[Saved entries]
################
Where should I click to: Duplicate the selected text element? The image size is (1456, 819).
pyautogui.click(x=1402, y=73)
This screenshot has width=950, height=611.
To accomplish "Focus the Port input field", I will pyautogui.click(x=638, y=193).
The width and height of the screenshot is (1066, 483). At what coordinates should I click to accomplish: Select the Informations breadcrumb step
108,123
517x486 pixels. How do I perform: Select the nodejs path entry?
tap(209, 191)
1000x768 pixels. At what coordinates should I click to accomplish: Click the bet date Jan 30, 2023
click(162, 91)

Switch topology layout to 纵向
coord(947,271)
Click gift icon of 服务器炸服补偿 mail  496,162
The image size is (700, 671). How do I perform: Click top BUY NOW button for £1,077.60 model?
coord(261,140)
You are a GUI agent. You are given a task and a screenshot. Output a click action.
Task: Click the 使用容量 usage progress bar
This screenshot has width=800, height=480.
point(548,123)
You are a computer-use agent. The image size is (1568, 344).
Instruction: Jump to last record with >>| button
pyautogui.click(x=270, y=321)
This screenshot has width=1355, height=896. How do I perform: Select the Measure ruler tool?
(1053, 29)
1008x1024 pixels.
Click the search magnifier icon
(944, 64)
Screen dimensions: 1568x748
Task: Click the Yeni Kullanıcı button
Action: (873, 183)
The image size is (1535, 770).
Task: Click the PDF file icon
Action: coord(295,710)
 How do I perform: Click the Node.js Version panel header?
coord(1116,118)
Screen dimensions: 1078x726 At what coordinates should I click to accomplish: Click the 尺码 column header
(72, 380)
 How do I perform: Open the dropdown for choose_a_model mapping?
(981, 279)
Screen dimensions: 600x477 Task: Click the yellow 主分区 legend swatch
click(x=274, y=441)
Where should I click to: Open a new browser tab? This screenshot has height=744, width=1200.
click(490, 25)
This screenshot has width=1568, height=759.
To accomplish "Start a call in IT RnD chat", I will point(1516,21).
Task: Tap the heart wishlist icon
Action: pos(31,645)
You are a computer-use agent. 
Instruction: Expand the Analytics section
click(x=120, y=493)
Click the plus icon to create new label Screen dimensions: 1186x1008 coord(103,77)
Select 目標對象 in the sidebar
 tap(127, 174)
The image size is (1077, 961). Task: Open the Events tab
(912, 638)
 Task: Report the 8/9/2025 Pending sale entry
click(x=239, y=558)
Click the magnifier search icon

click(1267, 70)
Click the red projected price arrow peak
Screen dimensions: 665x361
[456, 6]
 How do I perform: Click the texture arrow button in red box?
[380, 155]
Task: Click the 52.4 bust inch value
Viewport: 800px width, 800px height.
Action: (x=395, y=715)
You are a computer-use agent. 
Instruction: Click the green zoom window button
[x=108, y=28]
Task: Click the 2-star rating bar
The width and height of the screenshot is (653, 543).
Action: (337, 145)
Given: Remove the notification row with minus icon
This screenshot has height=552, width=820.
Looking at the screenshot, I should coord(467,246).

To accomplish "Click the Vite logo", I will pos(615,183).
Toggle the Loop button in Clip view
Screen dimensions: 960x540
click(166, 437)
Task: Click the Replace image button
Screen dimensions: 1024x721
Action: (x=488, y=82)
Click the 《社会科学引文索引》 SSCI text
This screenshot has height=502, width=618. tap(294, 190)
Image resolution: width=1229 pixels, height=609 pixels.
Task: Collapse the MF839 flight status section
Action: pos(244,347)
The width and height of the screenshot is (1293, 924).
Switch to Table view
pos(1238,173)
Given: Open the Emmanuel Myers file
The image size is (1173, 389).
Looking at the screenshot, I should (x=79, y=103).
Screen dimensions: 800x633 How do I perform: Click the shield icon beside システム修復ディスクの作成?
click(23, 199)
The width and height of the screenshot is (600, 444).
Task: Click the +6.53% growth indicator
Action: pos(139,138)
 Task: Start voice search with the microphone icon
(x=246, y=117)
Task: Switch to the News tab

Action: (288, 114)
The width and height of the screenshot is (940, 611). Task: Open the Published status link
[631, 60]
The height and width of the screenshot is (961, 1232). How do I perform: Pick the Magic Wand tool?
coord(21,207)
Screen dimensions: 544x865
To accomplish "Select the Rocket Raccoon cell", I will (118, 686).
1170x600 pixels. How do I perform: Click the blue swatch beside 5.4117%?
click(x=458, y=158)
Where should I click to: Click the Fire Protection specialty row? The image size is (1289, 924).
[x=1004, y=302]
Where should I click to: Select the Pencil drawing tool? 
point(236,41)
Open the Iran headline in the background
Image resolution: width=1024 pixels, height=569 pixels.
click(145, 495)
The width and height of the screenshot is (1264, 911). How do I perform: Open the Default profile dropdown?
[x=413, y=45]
################
→ **What needs to be done**
The reply should be a precise retyping of all the data.

→ **Answer to the problem**
Where should I click to: Duplicate the selected text element? The image size is (1456, 819).
pyautogui.click(x=1402, y=73)
This screenshot has width=950, height=611.
To accomplish "Focus the Port input field", I will pyautogui.click(x=638, y=193).
The width and height of the screenshot is (1066, 483). At what coordinates should I click to accomplish: Select the Informations breadcrumb step
108,123
517x486 pixels. How do I perform: Select the nodejs path entry?
tap(209, 191)
1000x768 pixels. At what coordinates should I click to accomplish: Click the bet date Jan 30, 2023
click(162, 91)

Switch topology layout to 纵向
coord(947,271)
Click gift icon of 服务器炸服补偿 mail  496,162
The image size is (700, 671). How do I perform: Click top BUY NOW button for £1,077.60 model?
coord(261,140)
You are a GUI agent. You are given a task and a screenshot. Output a click action.
Task: Click the 使用容量 usage progress bar
This screenshot has width=800, height=480.
point(548,123)
You are a computer-use agent. The image size is (1568, 344).
Instruction: Jump to last record with >>| button
pyautogui.click(x=270, y=321)
This screenshot has width=1355, height=896. How do I perform: Select the Measure ruler tool?
(1053, 29)
1008x1024 pixels.
Click the search magnifier icon
(944, 64)
Screen dimensions: 1568x748
Task: Click the Yeni Kullanıcı button
Action: (873, 183)
The image size is (1535, 770).
Task: Click the PDF file icon
Action: coord(295,710)
 How do I perform: Click the Node.js Version panel header?
coord(1116,118)
Screen dimensions: 1078x726 At what coordinates should I click to accomplish: Click the 尺码 column header
(72, 380)
 How do I perform: Open the dropdown for choose_a_model mapping?
(981, 279)
Screen dimensions: 600x477 Task: Click the yellow 主分区 legend swatch
click(x=274, y=441)
Where should I click to: Open a new browser tab? This screenshot has height=744, width=1200.
click(490, 25)
This screenshot has width=1568, height=759.
To accomplish "Start a call in IT RnD chat", I will point(1516,21).
Task: Tap the heart wishlist icon
Action: pos(31,645)
You are a computer-use agent. 
Instruction: Expand the Analytics section
click(x=120, y=493)
Click the plus icon to create new label Screen dimensions: 1186x1008 coord(103,77)
Select 目標對象 in the sidebar
 tap(127, 174)
The image size is (1077, 961). Task: Open the Events tab
(912, 638)
 Task: Report the 8/9/2025 Pending sale entry
click(x=239, y=558)
Click the magnifier search icon

click(1267, 70)
Click the red projected price arrow peak
Screen dimensions: 665x361
[456, 6]
 How do I perform: Click the texture arrow button in red box?
[380, 155]
Task: Click the 52.4 bust inch value
Viewport: 800px width, 800px height.
Action: (x=395, y=715)
You are a computer-use agent. 
Instruction: Click the green zoom window button
[x=108, y=28]
Task: Click the 2-star rating bar
The width and height of the screenshot is (653, 543).
Action: (337, 145)
Given: Remove the notification row with minus icon
This screenshot has height=552, width=820.
Looking at the screenshot, I should coord(467,246).

To accomplish "Click the Vite logo", I will pos(615,183).
Toggle the Loop button in Clip view
Screen dimensions: 960x540
click(166, 437)
Task: Click the Replace image button
Screen dimensions: 1024x721
Action: (x=488, y=82)
Click the 《社会科学引文索引》 SSCI text
This screenshot has height=502, width=618. tap(294, 190)
Image resolution: width=1229 pixels, height=609 pixels.
Task: Collapse the MF839 flight status section
Action: pos(244,347)
The width and height of the screenshot is (1293, 924).
Switch to Table view
pos(1238,173)
Given: Open the Emmanuel Myers file
The image size is (1173, 389).
Looking at the screenshot, I should (x=79, y=103).
Screen dimensions: 800x633 How do I perform: Click the shield icon beside システム修復ディスクの作成?
click(23, 199)
The width and height of the screenshot is (600, 444).
Task: Click the +6.53% growth indicator
Action: pos(139,138)
 Task: Start voice search with the microphone icon
(x=246, y=117)
Task: Switch to the News tab

Action: (288, 114)
The width and height of the screenshot is (940, 611). Task: Open the Published status link
[631, 60]
The height and width of the screenshot is (961, 1232). How do I perform: Pick the Magic Wand tool?
coord(21,207)
Screen dimensions: 544x865
To accomplish "Select the Rocket Raccoon cell", I will (118, 686).
1170x600 pixels. How do I perform: Click the blue swatch beside 5.4117%?
click(x=458, y=158)
Where should I click to: Click the Fire Protection specialty row? The image size is (1289, 924).
[x=1004, y=302]
Where should I click to: Select the Pencil drawing tool? 
point(236,41)
Open the Iran headline in the background
Image resolution: width=1024 pixels, height=569 pixels.
click(145, 495)
The width and height of the screenshot is (1264, 911). How do I perform: Open the Default profile dropdown?
[x=413, y=45]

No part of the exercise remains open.